• [What the task requires] Reproduce all of the following lines, including the requests, but multiply every number in the answers (the click coordinates) by 0.35 and round each to the nearest whole number, with halves rounded up.

• [Records for the exercise]
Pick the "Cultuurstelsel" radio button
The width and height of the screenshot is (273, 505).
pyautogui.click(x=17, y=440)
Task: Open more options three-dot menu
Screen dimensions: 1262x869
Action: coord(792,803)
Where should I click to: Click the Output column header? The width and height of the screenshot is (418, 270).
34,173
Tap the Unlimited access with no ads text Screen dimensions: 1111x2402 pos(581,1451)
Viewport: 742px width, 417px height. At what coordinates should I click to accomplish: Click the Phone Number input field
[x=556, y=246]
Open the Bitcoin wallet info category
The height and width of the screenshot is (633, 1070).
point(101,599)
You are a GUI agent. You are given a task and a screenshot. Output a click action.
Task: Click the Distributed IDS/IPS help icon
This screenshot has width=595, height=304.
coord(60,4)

• [Exercise solution]
Pick the "Cultuurstelsel" radio button
The width and height of the screenshot is (273, 505).
pyautogui.click(x=6, y=154)
Task: Open more options three-dot menu
Screen dimensions: 1262x869
Action: coord(277,281)
Where should I click to: Click the Output column header? The width and height of the screenshot is (418, 270).
12,61
Tap the Unlimited access with no ads text Screen dimensions: 1111x2402 pos(203,508)
Viewport: 742px width, 417px height. At what coordinates should I click to accomplish: Click the Phone Number input field
[x=195, y=86]
Open the Bitcoin wallet info category
The height and width of the screenshot is (633, 1070).
point(35,210)
You are a GUI agent. You are given a task and a screenshot. Output a click action.
Task: Click the Distributed IDS/IPS help icon
This screenshot has width=595, height=304.
coord(21,1)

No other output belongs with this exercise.